HON. CHASI:  The suspension of the Standing Orders is justified by the exigencies of the situation.  I am referring to this audit report by the Auditor General and that creates a very urgent situation to enable the Minister to deal with problems in our local councils, in almost all of them not just Harare, every one of them.  Thank you.

          HON. ENG. MUDZURI:  Mr. Speaker Sir, you have not ruled on my request.  With due respect, I have asked you to make a ruling on whether we are debating a Bill for Harare. 

          THE HON. SPEAKER:  Order, order, you were not listening.  I told the Hon. Member to stick to the leave sought by the Hon. Minister to suspend the orders.  That was my ruling. 

          HON. MAJOME:  Thank you Mr. Speaker Sir, I rise…

          HON. MUTSEYAMI: On a point of order Mr. Speaker

 THE HON. SPEAKER:  Order, order, what is the point of order.

          HON. MUTSEYAMI: Mr. Speaker Sir, with all the due respect that I give you and you deserve, I think it is so paramount that the Deputy Chief Whip for ZANU PF must recognise your jurisdiction to appoint who to speak rather than to give you direction so that we always respect the office of our Chair.  We do not want your office to be demeaned at any time by whosoever, so that your respect is always maintained. 

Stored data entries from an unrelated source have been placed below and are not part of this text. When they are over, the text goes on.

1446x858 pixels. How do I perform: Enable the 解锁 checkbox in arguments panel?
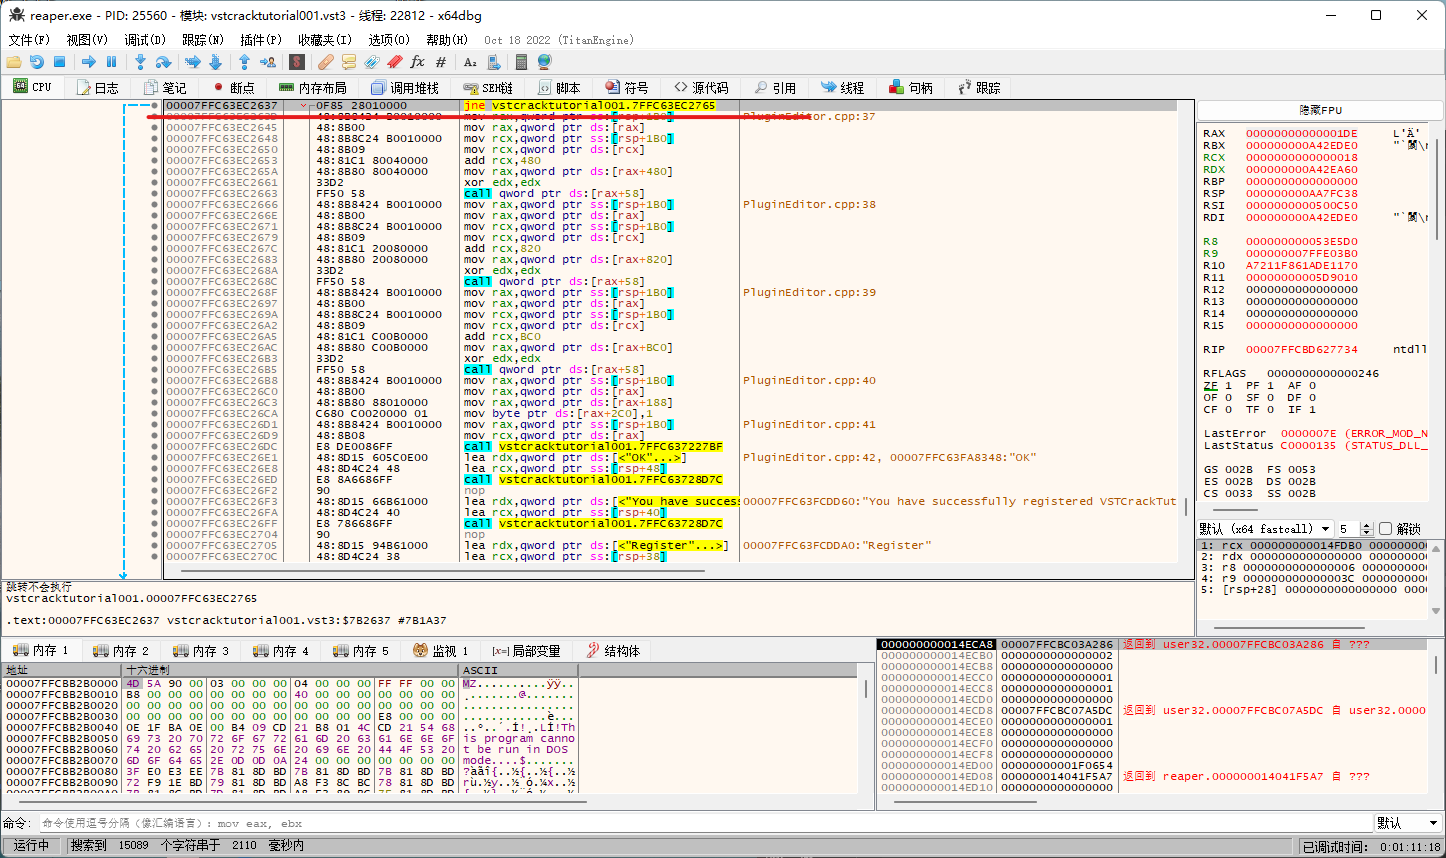1385,528
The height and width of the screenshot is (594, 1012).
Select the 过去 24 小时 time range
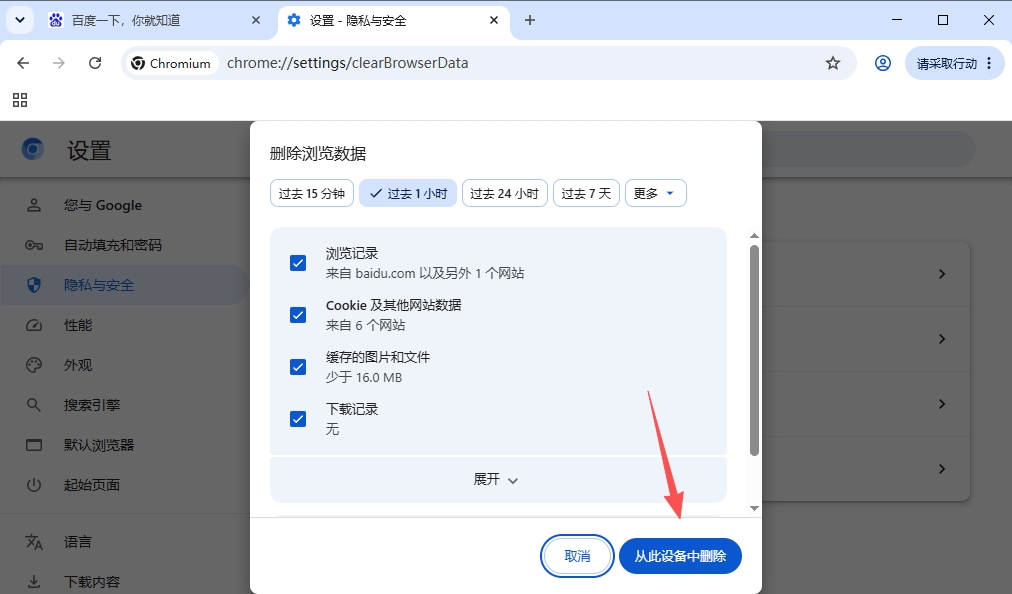pyautogui.click(x=505, y=193)
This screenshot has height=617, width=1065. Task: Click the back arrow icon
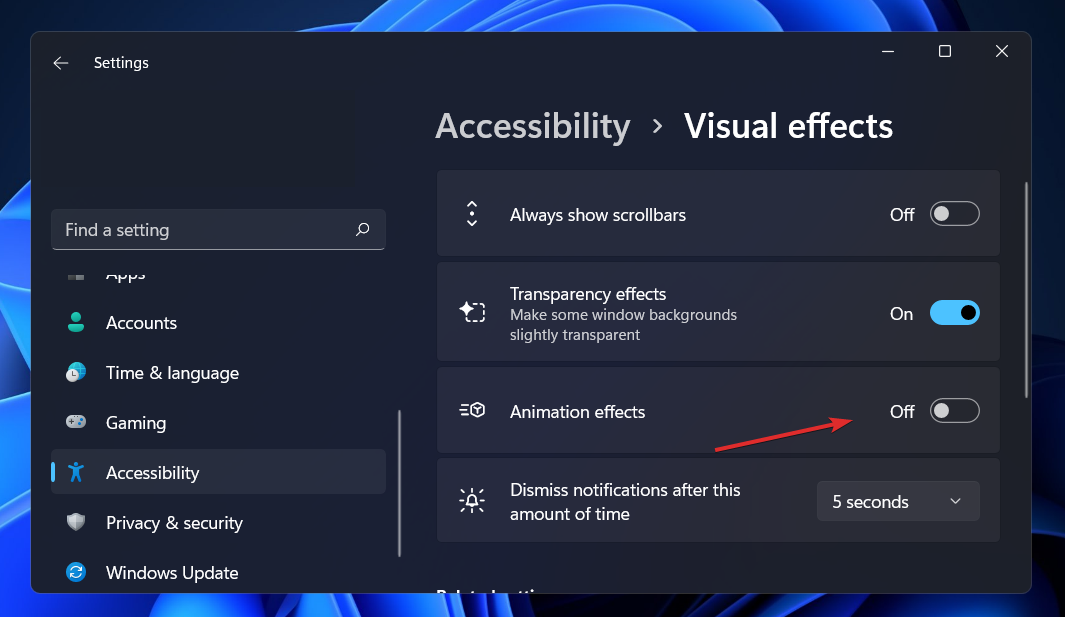pos(61,63)
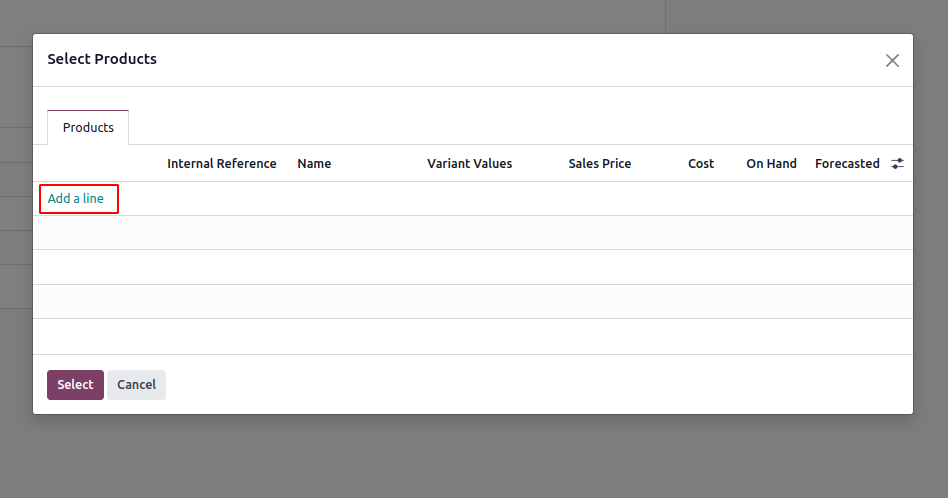The width and height of the screenshot is (948, 498).
Task: Sort by the Name column header
Action: 314,164
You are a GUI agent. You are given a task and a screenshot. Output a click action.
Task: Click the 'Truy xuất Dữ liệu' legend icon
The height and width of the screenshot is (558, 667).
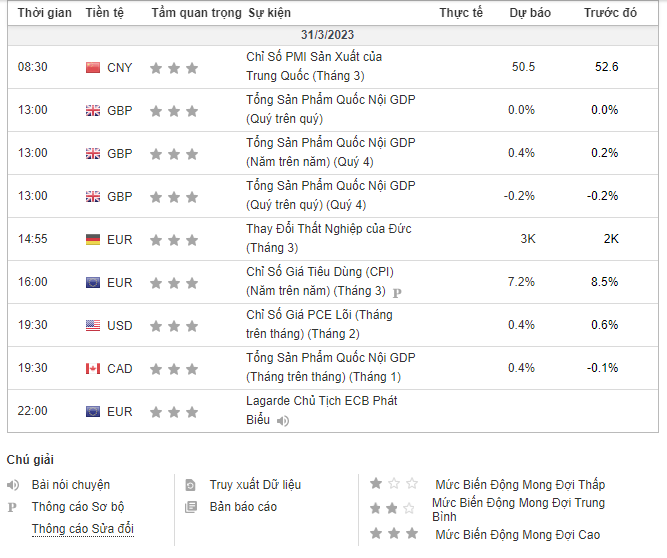[191, 485]
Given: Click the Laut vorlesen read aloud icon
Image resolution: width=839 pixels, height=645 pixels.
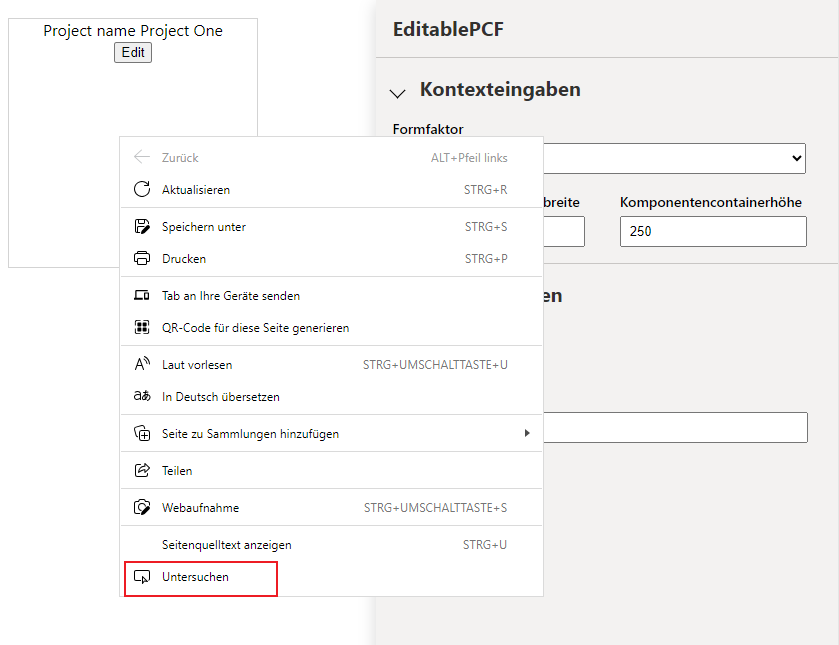Looking at the screenshot, I should tap(143, 364).
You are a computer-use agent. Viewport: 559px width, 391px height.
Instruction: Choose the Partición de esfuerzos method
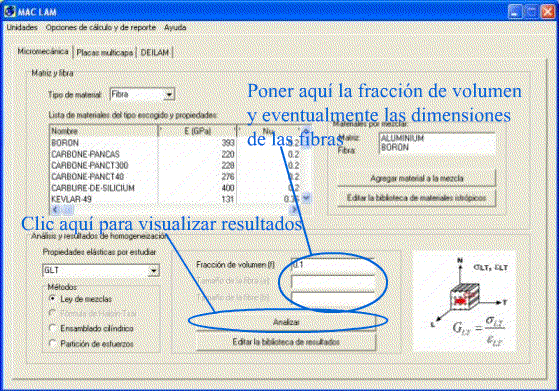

          THE HON. SPEAKER:  The Hon. Member, the Deputy Chief Whip was merely bringing to my attention that there was an Hon. Member standing in as much as – [HON. MEMBERS: Hear, hear.] –the Chief Whip from my left asked that you be given a chance to raise your point of orders.  So, we are being fair, thank you. 

          HON. MAJOME:  Thank you Mr. Speaker Sir for granting me this opportunity that I value very much, to lend my voice to the debate on whether or not the Hon. Minister’s motion for leave to be granted for him, in terms of the Standing Orders, to suspend the General Orders in terms of the speed with which Bills move through this House.  I wish to oppose that motion and lend support to Hon. Gonese.

          Mr. Speaker Sir, we will be doing injustice to the people of Zimbabwe who are out there, watching and waiting for us to represent them in this august House.  If we allow this, it is a notorious fact that the generality of Hon. Members of this august House have not at all seen, as Hon. Gonese has indicated, the proposed amendments that the Hon. Minister has made to the particular Bill. 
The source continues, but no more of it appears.